* _INFORMATION PROVIDED_
*** Block opens ***

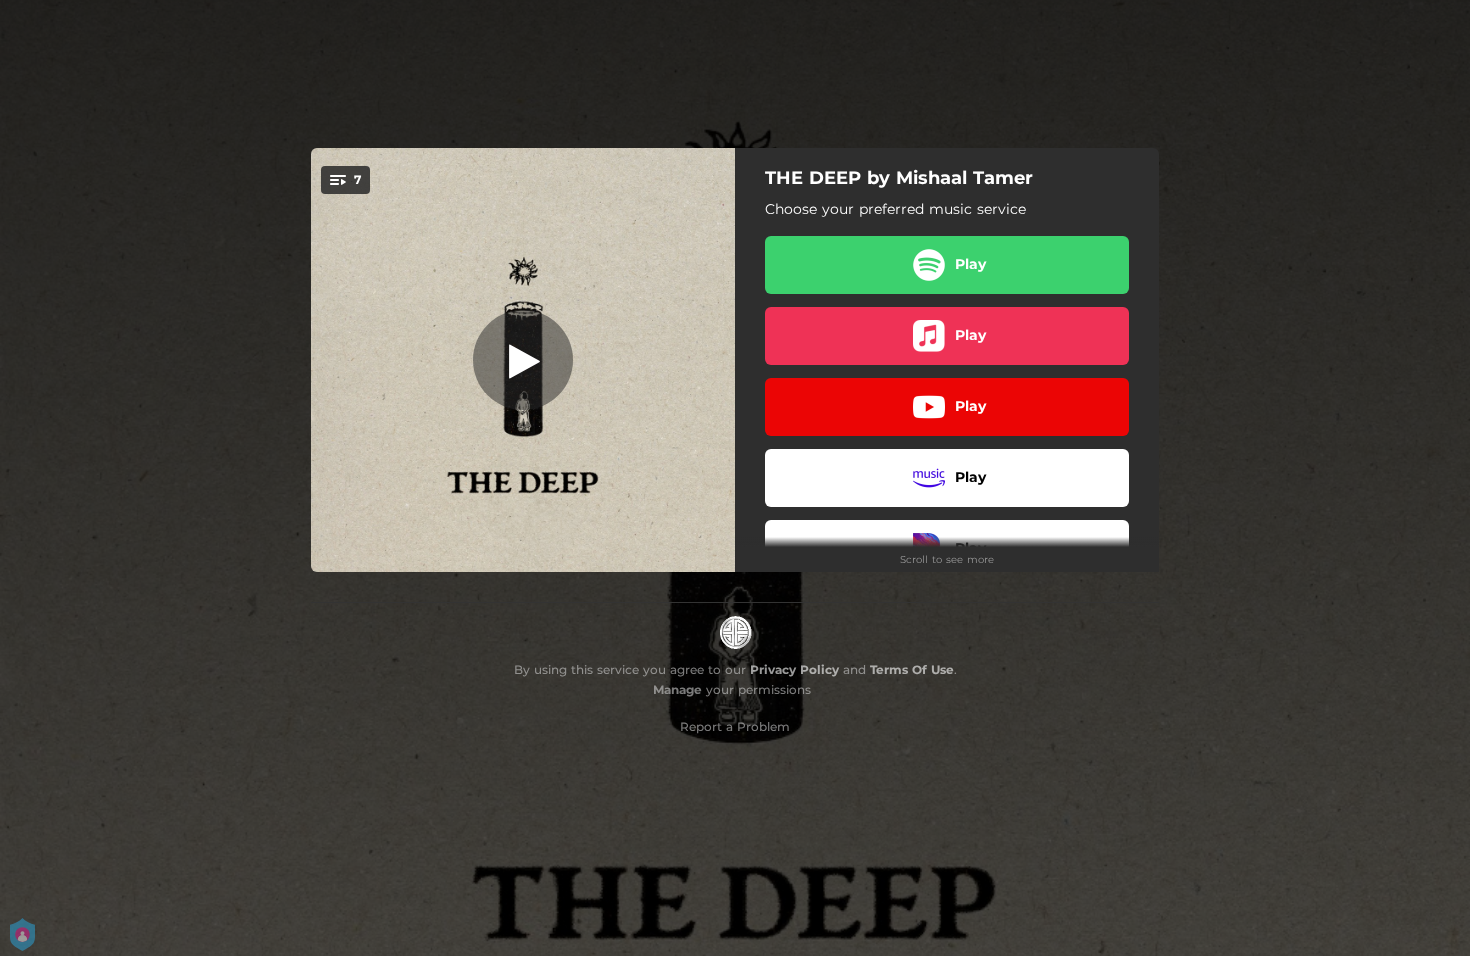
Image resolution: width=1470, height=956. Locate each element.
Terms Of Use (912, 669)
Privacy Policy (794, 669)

*** Block closes ***
*** Block opens ***

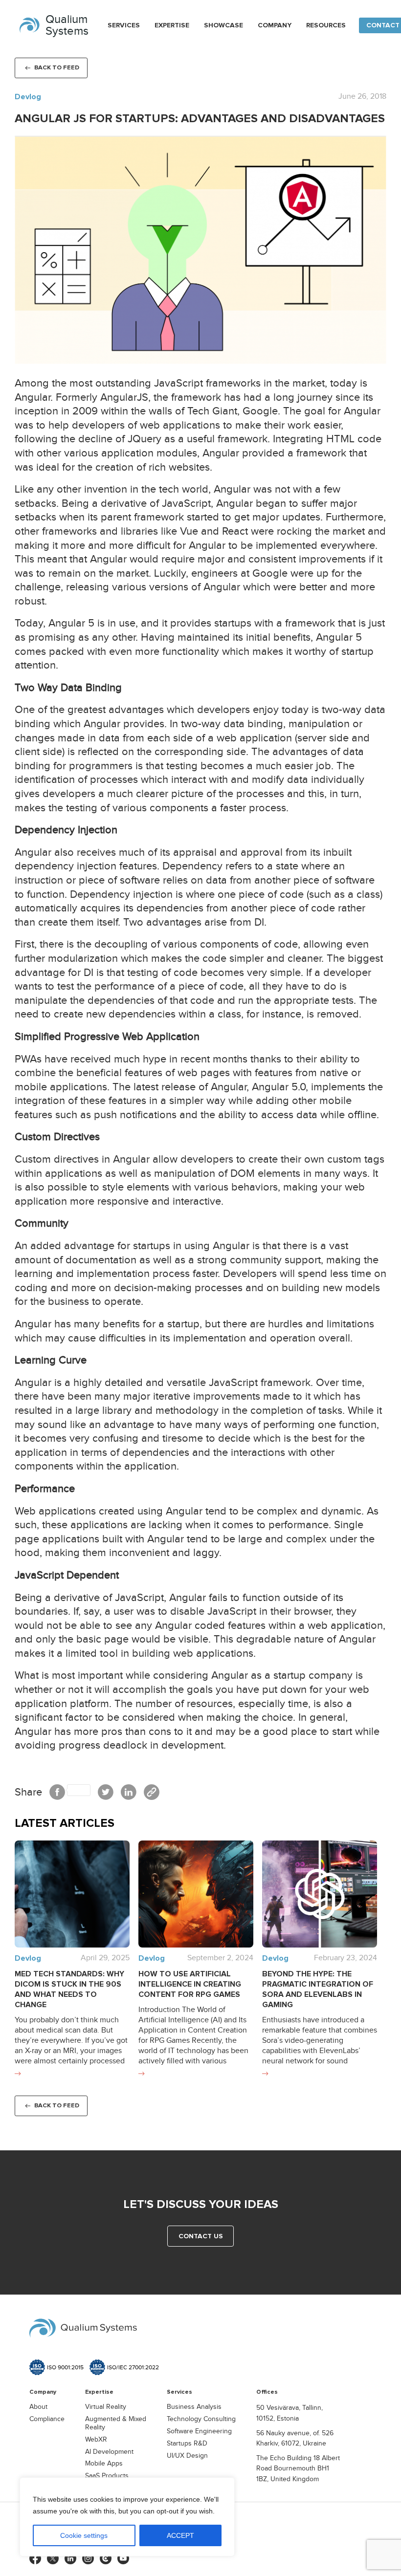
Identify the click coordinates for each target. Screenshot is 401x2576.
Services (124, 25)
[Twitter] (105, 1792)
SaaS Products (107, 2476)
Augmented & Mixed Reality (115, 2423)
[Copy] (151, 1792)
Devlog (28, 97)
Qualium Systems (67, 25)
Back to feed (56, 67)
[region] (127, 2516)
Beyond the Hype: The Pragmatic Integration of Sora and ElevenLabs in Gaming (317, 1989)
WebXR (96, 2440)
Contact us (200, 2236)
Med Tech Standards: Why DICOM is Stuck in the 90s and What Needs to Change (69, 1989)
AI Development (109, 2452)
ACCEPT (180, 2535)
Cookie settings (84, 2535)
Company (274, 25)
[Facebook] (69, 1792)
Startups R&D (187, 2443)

*** Block closes ***
*** Block opens ***

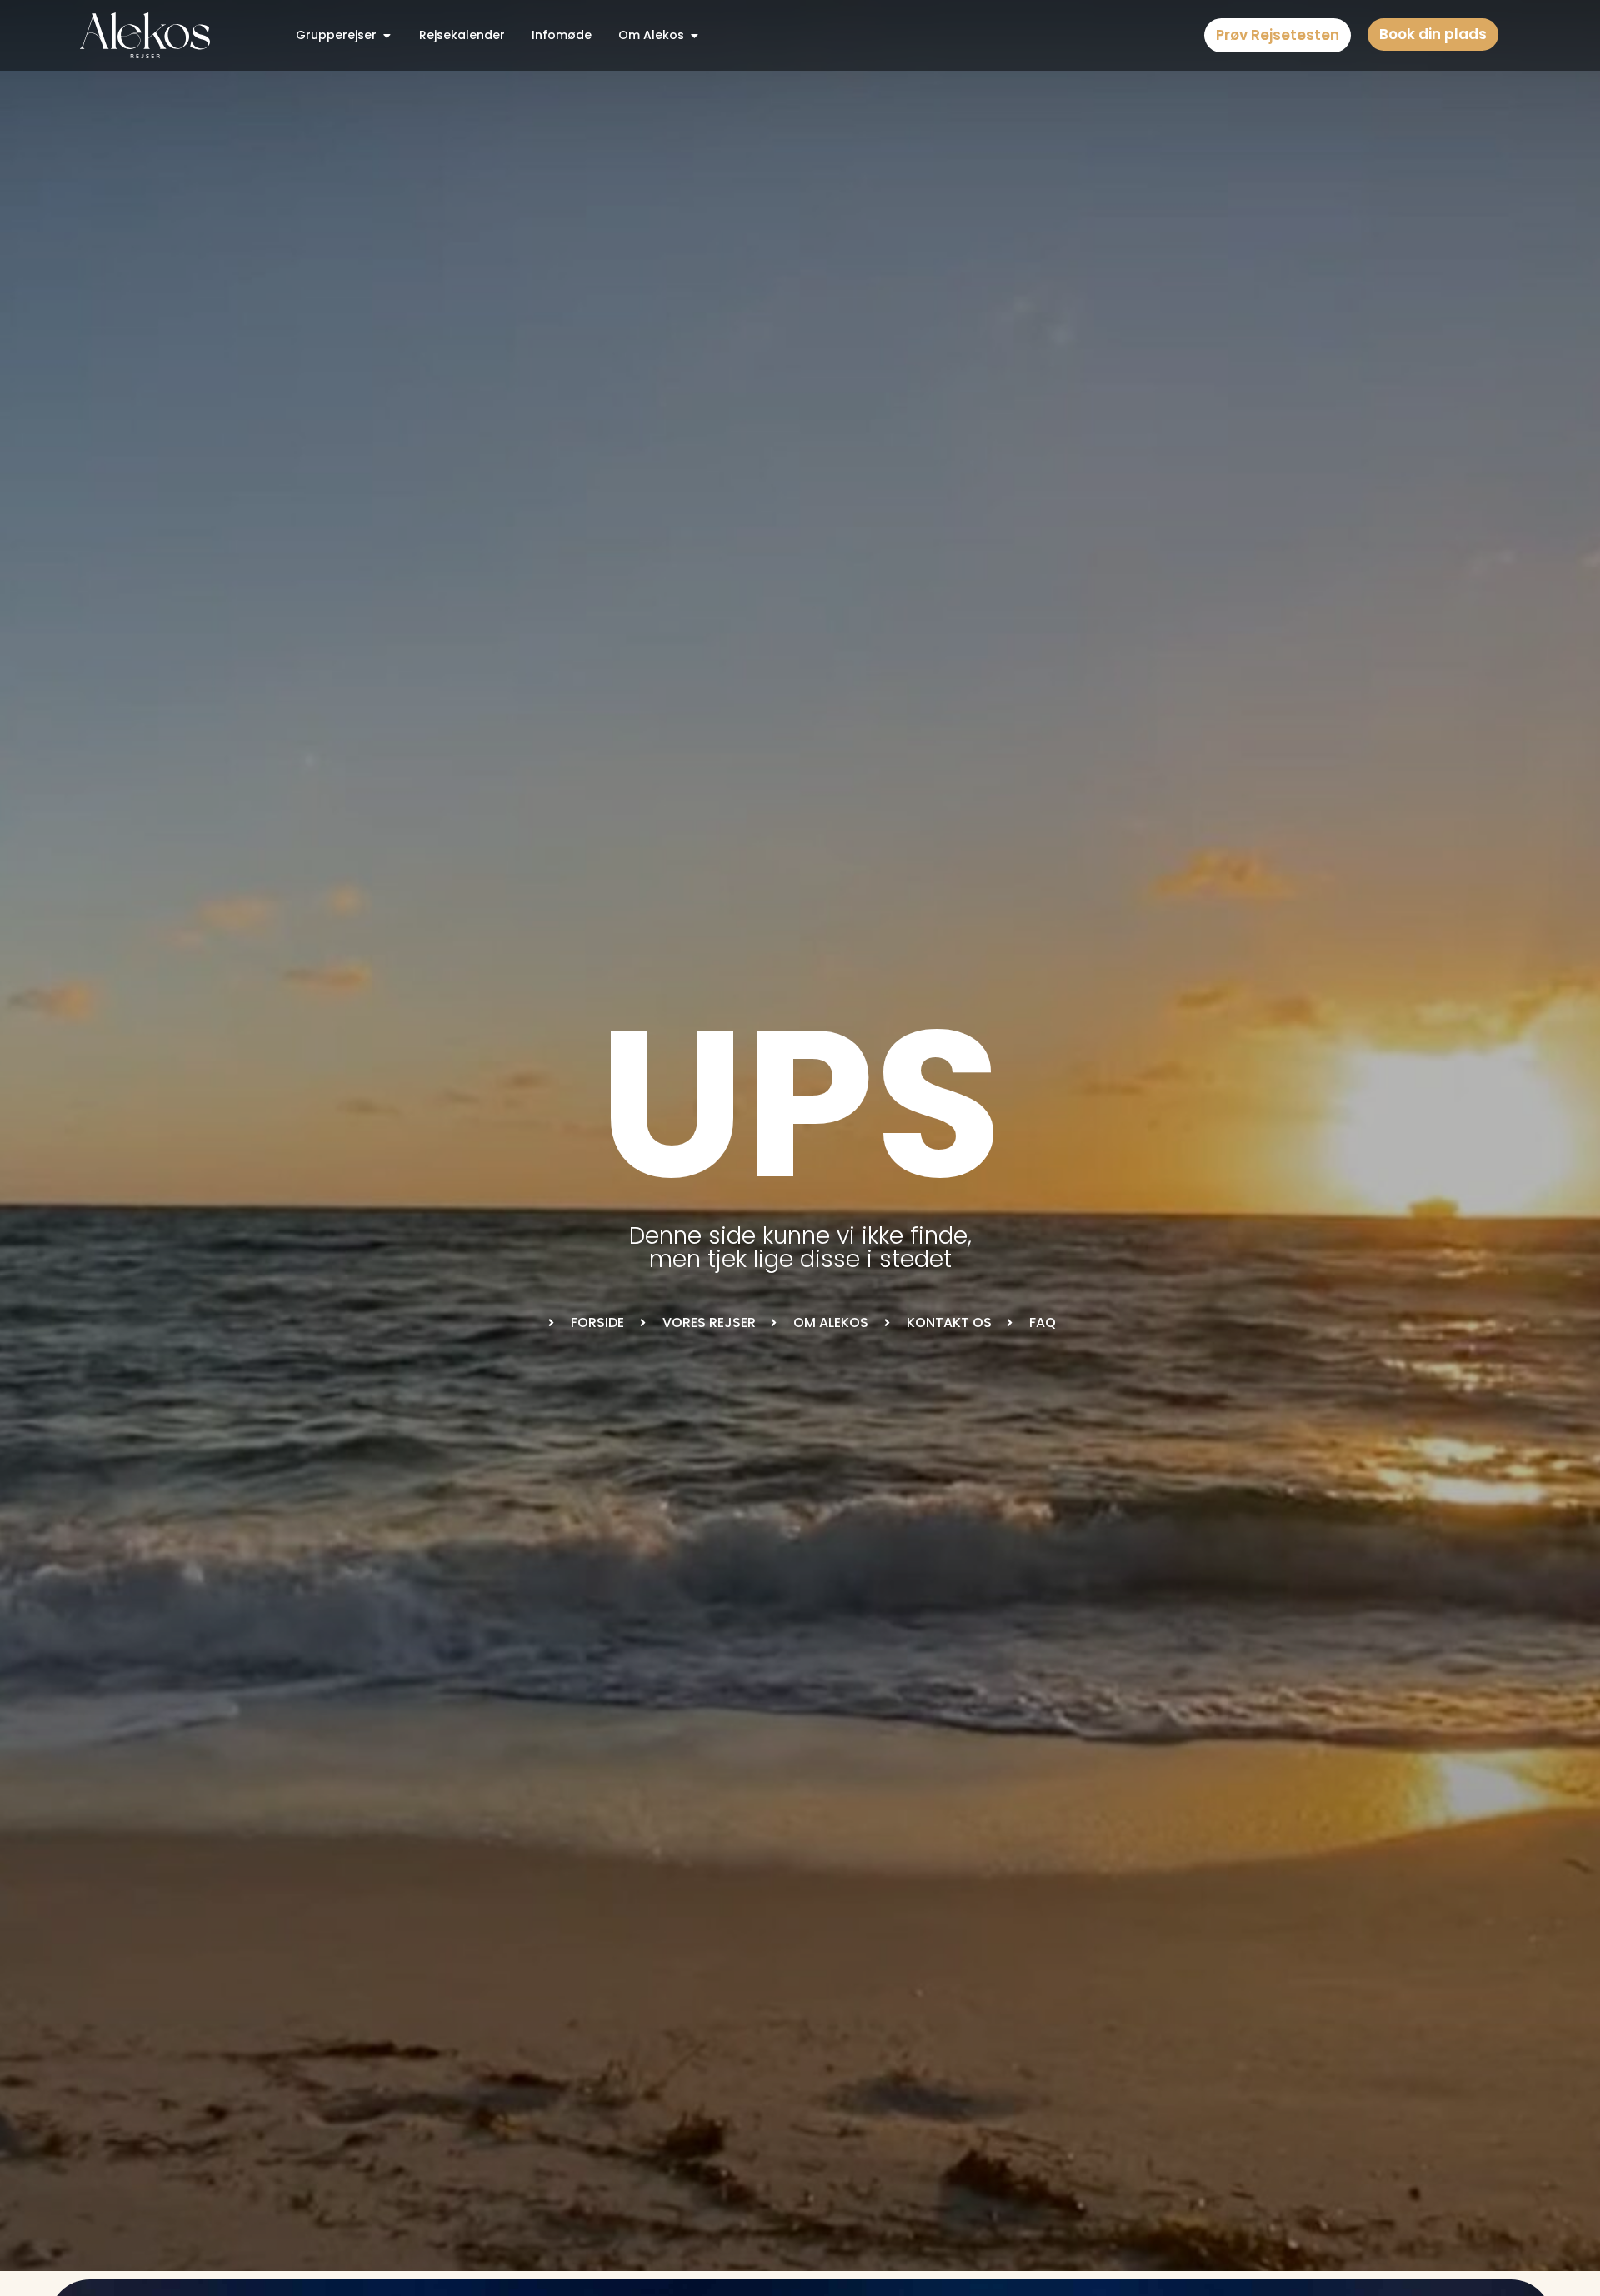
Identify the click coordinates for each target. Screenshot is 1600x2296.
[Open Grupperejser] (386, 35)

*** Block closes ***

* _ACTION ITEM_
Give back, exactly as written, the stretch from the line with "AI Development (109, 2452)" through the line with "Startups R&D (187, 2443)", and no other lines from the records above.

* _EXPECTED ANSWER_
AI Development (109, 2452)
ACCEPT (180, 2535)
Cookie settings (84, 2535)
Company (274, 25)
[Facebook] (69, 1792)
Startups R&D (187, 2443)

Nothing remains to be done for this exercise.